Kitap Tanıtımı |
Sosyal bir varlık olarak birlikte yaşamak için köyler, kentler kuran modern insanın, kendi kurduğu birlikte yaşam mekânlarında yapayalnız kalması ve hatta bu yalnızlığın en küçük sosyal birimi olan ailenin içerisine kadar sirayet etmesi, ibretlik ve trajik bir durumdur. Hiç arzu edilmemesine ve herkes tarafından yakınılan bir durum olmasına rağmen, kalabalıklar içerisinde yaşanan bu trajik yalnızlığın, gelecekte de insanlara vaat edebileceği yegâne şey, ruh sıkıntısı, bunalım ve kaostur.
Böylesi istenmedik ortamların çocuğu olan günümüz insanının, bin bir ümit ve beklenti ile kurduğu yuvaların, ayrılıkla yıkıldığına sıkça şahit olmanın üzüntüsünü yaşıyoruz. İletişimin, gönülden gelen mesajlar yerine zaruret, resmiyet boyutuyla yapıldığı günümüzde aile içerisinde iletişimin de benzer boyutla kurulması, aile bağlarını zayıflatan en önemli faktör olarak bütün korkutuculuğuyla karşımızda durmaktadır.
Eşlerin, sadece beden güzelliği itibariyle belirledikleri ölçülerle kurdukları bağların zayıflığı sürdürülemez bir evliliğin en önemli sebebidir.
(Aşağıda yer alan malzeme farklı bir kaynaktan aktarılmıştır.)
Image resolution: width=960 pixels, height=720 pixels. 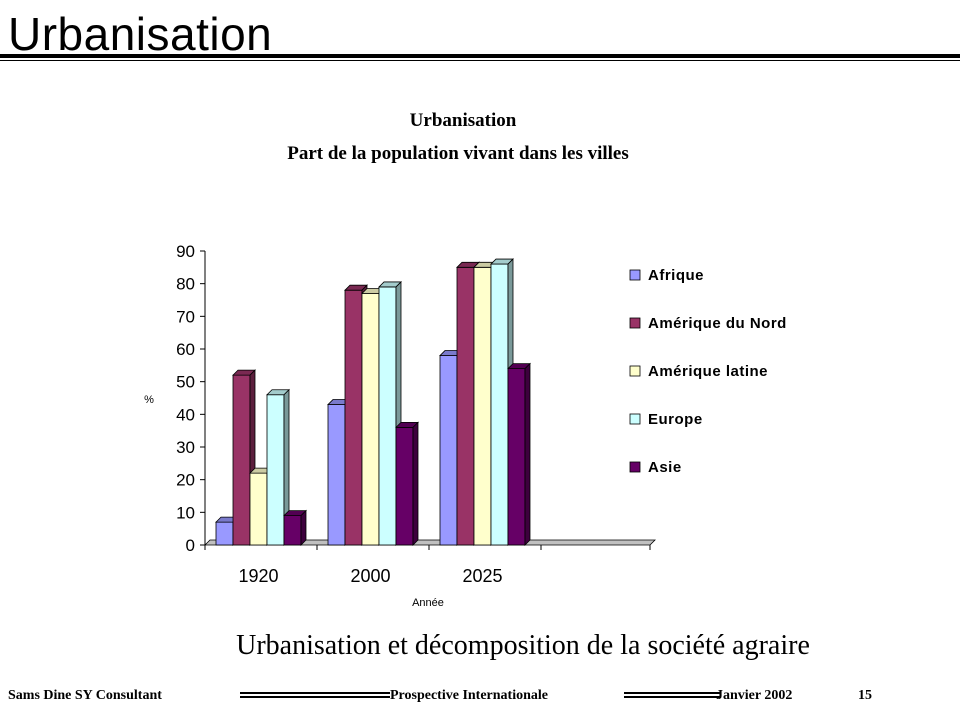 What do you see at coordinates (672, 693) in the screenshot?
I see `footer-rule-right` at bounding box center [672, 693].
Tatmin olmayan ruhun -karşısındaki ne kadar güzel veya yakışıklı olursa olsun- kaçınılmaz biçimde başka arayışlara gireceği gerçeği, dağılmış aileler ve ortada kalmış çocuklar biçiminde gördüğümüz insan enkazlarıyla sıkça rastladığımız gerçekliklerdendir.
Değerli kardeşim, aziz dostum Rıdvan Oluç'un yaptığı bu çalışma, parmak bastığı trajedi ve vaad ettikleriyle özgün ve güzel bir çalışma olmuştur.